=== BRIEF ===
When the line containing "You are a computer-use agent. 794x532 pixels." appears in the data below, begin copying there and stop only after the line containing "Instruction: Click the".

=== DATA FOR ANALYSIS ===

━━━━━━━━━━━━━━━━

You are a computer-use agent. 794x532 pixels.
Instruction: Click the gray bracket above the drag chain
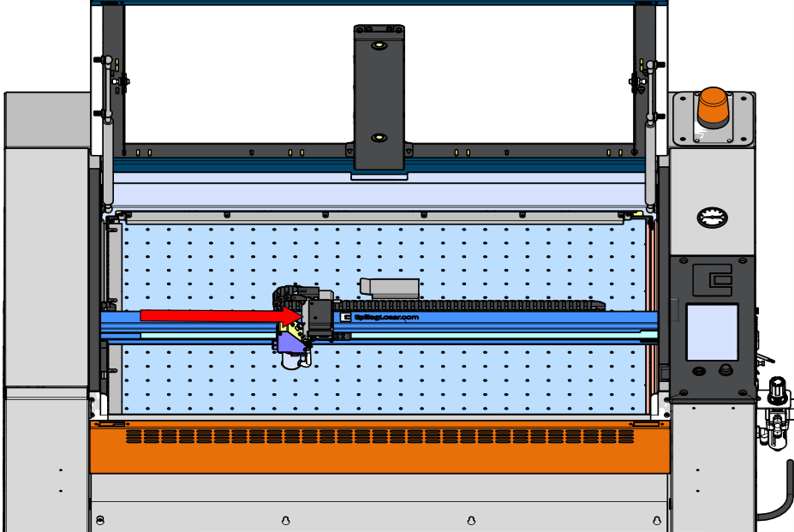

━━━━━━━━━━━━━━━━

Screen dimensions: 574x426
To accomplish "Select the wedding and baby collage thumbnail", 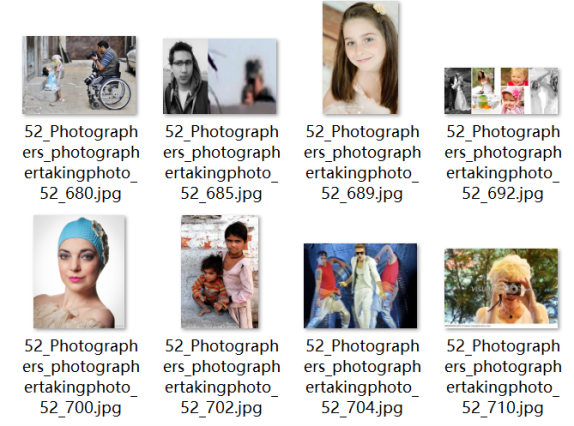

━━━━━━━━━━━━━━━━

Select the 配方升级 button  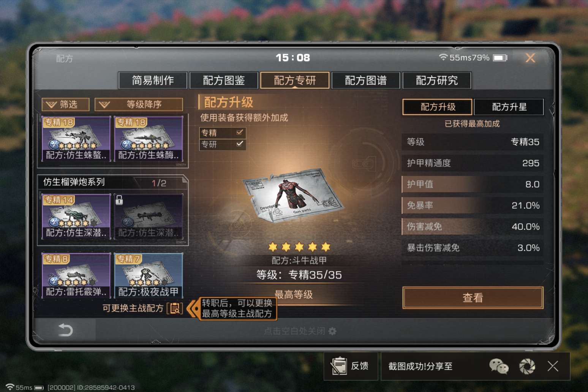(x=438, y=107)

━━━━━━━━━━━━━━━━

=== YOUR RESPONSE ===
You are a computer-use agent. 794x532 pixels.
Instruction: Click the gray bracket above the drag chain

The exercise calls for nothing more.